Nicaragua ’s best-organized and most easily accessed park features a paved road to the crater, a museum, interpretive center, and paid guides to lead you through more than 20 kilometers of nature trails.
Declaring the 5,100 hectares that surround Volcán Masaya a national park was one of President Anastasio García Somoza's last moves before he was disposed in 1979. The park’s extensive lava fields are home to coyotes, garrobo lizards, white-tailed deer, and cusucos. A rare variety of sulfur-tolerant parakeets inhabits the inside of the crater’s walls.
Thirty-four kilometers southeast of Granada  on the western side of Lake Nicaragua is an archipelago formed by Zapatera Volcano (629 meters) and the eight islets that surround it. Although owned by private landholders, the islands gained national park status in the 1980s in recognition of their immense natural, cultural, and historical value, and the government subsequently took control over much of the land.
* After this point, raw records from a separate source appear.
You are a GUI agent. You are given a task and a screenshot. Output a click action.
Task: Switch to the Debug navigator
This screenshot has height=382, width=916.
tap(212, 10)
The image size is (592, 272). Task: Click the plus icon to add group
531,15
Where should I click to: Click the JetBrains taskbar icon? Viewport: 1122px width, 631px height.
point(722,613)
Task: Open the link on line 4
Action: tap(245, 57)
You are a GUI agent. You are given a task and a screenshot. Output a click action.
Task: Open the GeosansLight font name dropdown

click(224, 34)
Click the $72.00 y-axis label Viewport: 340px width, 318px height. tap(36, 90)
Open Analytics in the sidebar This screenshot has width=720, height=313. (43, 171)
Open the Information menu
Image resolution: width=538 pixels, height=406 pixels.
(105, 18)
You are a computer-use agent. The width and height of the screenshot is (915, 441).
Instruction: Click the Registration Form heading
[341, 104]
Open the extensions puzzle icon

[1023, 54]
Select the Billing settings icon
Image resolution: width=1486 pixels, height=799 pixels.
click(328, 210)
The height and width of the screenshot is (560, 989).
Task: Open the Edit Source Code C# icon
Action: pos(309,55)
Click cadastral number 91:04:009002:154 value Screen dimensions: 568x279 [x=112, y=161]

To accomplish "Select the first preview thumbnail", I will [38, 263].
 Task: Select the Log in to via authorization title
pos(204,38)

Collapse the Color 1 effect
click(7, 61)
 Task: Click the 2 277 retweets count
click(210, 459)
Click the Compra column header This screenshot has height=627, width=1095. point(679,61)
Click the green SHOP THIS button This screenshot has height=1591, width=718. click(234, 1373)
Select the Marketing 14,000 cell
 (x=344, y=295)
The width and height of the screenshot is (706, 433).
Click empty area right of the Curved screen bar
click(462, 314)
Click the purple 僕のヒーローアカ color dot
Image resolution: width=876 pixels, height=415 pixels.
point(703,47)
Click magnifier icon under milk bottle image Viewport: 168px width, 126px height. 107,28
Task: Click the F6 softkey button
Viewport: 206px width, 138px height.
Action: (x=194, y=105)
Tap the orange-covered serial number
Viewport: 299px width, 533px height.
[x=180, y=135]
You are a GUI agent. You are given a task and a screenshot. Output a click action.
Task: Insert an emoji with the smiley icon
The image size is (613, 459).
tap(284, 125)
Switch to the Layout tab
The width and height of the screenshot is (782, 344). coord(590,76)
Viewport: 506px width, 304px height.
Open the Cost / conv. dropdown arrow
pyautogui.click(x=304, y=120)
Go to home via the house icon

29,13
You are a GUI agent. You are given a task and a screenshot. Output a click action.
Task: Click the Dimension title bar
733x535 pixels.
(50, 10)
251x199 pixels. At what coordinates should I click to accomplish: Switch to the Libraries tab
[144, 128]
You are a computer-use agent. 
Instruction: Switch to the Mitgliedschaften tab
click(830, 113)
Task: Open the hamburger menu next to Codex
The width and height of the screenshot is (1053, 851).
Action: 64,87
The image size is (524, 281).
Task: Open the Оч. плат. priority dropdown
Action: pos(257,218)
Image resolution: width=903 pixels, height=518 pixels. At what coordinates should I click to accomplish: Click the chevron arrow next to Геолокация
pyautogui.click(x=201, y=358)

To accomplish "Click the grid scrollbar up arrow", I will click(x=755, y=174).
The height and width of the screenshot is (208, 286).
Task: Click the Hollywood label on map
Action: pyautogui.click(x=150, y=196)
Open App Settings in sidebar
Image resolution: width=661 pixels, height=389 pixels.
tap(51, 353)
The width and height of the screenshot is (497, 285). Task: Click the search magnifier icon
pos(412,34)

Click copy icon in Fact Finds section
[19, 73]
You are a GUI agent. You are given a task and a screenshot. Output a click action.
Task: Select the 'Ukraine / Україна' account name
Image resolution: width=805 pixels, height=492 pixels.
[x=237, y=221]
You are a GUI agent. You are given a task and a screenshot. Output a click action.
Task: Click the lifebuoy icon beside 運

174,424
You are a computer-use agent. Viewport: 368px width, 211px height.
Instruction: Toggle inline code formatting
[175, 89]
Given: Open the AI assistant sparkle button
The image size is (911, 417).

The islands still contain virgin forests and lovely shorelines, but are perhaps most famous for their pre-Columbian statuary, many of which are displayed in the Convento San Francisco in Granada . Isla Zapatera and surrounding islets, like Isla de la Muerte, were at least used for ceremonies and rites, though they may have also been burial sites. In addition to the statues are extensive petroglyphs that date from contact with the first Spaniards.